En décembre 2000, le citoyen Yves Michaud voit le chef péquiste et premier ministre Lucien Bouchard (avec la complicité de Jean Charest alors chef de l'opposition) mettre fin abruptement à sa carrière politique en faisant voter unanimement et sans débat par l'Assemblée nationale du Québec, une motion de blâme à son endroit, pour avoir tenu des propos antisémites en public. Ce qui s'est avéré faux par la suite. La victime de la motion scélérate ne s'est pas laissée faire, mais a été déboutée par les basses et hautes cours du pays. Sa cause est toujours pendante devant un tribunal de l'ONU. Comment les membres de la plus haute institution démocratique du Québec, en grande partie de l'élite intellectuelle, ont-ils pu, à ce point, se comporter en moutons de Panurge? Cela dépasse l'entendement.

Quant à l'esprit critique, au jugement et à l'intelligence dont sont supposés faire preuve nos élites intellectuelles présumées, lisez bien cette suite... délectable. Dernièrement, l'organisation écologique Greenpeace a été accusée de crime contre l'humanité par un distingué magistère pour avoir, soi-disant, fait campagne contre le riz doré. Il s'agit d'un riz transgénique présumément capable d'augmenter le taux de vitamine A, ce qui pourrait sauver un demi-million de jeunes de l'hémisphère sud de la cécité, voire de la mort. Mais selon Glen Stone, anthropologue et professeur à l'Université George Washington de St. Louis, le riz doré n'est pas et n'a jamais été bloqué par Greenpeace, parce que ledit riz n'existe tout simplement pas. On tente présentement de le mettre au point, mais sans succès. Et d'ajouter le spécialiste: ce riz a montré, lors d'essais en 2012 et 2013, des rendements inférieurs à une même variété dépourvue du transgène. Conséquemment, bien que Greenpeace soit notoirement connu pour ses positions anti-OGM, il n'est nullement responsable du non-recours au riz doré. Mais qu'à cela ne tienne, les détracteurs ne s'enfargent pas dans les fleurs du tapis, quand vient le temps de casser du sucre sur le groupe écologique.
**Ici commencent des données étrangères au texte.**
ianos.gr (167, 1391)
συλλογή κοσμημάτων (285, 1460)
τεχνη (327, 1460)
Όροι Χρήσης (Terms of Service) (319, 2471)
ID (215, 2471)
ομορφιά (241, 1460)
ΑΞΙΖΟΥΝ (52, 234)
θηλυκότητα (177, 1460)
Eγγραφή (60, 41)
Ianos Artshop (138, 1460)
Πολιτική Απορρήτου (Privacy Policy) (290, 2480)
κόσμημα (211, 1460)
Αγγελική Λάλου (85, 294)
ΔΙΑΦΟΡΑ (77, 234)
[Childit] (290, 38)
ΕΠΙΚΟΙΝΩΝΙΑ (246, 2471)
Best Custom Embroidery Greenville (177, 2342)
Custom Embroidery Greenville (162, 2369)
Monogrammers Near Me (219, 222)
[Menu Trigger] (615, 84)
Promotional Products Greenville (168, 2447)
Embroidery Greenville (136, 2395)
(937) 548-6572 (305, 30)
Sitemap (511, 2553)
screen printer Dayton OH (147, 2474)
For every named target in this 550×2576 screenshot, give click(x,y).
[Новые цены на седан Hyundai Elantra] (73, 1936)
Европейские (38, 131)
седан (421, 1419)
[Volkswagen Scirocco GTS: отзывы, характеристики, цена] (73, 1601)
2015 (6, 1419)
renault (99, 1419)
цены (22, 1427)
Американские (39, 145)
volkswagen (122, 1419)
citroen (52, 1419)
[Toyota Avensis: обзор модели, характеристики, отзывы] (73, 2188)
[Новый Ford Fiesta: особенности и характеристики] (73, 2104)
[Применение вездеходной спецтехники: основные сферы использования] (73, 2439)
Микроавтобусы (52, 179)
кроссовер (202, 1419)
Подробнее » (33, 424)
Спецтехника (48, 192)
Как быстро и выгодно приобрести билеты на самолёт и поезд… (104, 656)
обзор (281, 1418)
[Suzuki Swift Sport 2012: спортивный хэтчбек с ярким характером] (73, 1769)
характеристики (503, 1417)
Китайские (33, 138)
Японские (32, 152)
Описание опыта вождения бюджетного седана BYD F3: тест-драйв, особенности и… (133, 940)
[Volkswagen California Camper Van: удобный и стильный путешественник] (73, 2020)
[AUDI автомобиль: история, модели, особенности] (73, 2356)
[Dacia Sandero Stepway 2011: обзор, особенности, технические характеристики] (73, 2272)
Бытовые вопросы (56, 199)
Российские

Cette fois-ci, les manipulateurs de l'opinion publique, et pas n'importe lesquels, y sont allés d'une campagne de dénigrement contre Greenpeace, sans connaître les faits sur le sujet. Il s'agit de 107 Prix Nobel, dont 33 chimistes, 41 médecins, 24 physiciens et 8 économistes. J'en reste encore médusée. La calomnie venant de personnes dont on s'attend à plus qu'un minimum de jugement éthique et d'esprit critique constitue à mes yeux, un crime absolument stupéfiant. Et, dire qu'il y en a pour tenter de nous convaincre qu'il faut combattre, en même temps, Greenpeace et les intellectuels de ce monde.